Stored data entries

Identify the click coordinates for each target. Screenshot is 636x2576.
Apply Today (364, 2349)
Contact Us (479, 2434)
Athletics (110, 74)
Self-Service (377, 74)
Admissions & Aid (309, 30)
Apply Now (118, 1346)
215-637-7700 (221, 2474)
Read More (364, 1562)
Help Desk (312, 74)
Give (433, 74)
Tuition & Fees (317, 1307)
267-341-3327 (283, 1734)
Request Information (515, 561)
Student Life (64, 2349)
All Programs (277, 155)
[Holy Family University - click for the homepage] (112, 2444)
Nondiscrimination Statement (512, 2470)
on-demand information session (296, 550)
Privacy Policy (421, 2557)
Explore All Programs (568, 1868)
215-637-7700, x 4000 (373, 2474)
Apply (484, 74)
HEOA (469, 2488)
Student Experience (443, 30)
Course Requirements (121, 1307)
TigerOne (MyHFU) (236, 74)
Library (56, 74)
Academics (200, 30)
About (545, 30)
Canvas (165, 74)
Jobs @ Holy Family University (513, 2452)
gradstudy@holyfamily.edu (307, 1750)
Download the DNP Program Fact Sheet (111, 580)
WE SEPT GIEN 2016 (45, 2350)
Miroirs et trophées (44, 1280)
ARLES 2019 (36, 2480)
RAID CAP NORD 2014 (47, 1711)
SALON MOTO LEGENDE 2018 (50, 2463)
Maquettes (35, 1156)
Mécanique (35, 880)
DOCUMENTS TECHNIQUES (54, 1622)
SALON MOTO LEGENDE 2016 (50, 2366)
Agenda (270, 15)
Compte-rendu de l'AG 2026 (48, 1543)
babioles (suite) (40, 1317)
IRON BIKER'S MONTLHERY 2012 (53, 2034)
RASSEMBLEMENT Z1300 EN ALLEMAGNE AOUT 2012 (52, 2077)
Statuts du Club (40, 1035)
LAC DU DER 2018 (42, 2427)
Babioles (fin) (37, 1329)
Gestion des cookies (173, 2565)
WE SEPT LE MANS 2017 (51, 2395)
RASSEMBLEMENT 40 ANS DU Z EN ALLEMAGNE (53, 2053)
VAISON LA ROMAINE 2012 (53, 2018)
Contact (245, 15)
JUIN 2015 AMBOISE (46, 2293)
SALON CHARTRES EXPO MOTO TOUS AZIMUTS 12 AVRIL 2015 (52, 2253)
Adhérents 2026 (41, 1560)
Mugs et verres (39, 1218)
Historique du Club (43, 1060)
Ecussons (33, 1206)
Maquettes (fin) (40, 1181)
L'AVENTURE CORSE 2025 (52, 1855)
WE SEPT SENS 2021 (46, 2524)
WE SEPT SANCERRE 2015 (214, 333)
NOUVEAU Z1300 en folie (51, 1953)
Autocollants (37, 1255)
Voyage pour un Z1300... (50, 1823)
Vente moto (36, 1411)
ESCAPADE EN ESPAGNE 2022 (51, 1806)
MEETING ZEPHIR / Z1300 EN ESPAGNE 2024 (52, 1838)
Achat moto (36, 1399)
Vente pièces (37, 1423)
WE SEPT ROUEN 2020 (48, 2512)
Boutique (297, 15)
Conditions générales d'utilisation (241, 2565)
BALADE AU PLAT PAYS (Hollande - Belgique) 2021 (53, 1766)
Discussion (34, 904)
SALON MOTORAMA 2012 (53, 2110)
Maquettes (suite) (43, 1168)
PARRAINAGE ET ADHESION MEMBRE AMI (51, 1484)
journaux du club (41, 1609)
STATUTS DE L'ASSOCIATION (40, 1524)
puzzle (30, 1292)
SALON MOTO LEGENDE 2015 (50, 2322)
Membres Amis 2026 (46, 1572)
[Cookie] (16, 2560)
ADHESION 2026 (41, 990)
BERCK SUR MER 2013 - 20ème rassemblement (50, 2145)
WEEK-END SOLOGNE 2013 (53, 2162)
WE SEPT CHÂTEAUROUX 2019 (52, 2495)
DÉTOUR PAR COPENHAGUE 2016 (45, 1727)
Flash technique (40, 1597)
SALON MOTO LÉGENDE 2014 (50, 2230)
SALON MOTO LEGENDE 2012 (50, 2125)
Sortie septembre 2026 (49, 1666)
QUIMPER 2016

**What to produce**
Using the data above, extract exactly the lines from the one that holds "Autocollants (37, 1255)" to the one that holds "ADHESION 2026 (41, 990)", both ends included, and no others.

**Result of the task**
Autocollants (37, 1255)
Voyage pour un Z1300... (50, 1823)
Vente moto (36, 1411)
ESCAPADE EN ESPAGNE 2022 (51, 1806)
MEETING ZEPHIR / Z1300 EN ESPAGNE 2024 (52, 1838)
Achat moto (36, 1399)
Vente pièces (37, 1423)
WE SEPT ROUEN 2020 (48, 2512)
Boutique (297, 15)
Conditions générales d'utilisation (241, 2565)
BALADE AU PLAT PAYS (Hollande - Belgique) 2021 (53, 1766)
Discussion (34, 904)
SALON MOTORAMA 2012 (53, 2110)
Maquettes (suite) (43, 1168)
PARRAINAGE ET ADHESION MEMBRE AMI (51, 1484)
journaux du club (41, 1609)
STATUTS DE L'ASSOCIATION (40, 1524)
puzzle (30, 1292)
SALON MOTO LEGENDE 2015 (50, 2322)
Membres Amis 2026 (46, 1572)
[Cookie] (16, 2560)
ADHESION 2026 (41, 990)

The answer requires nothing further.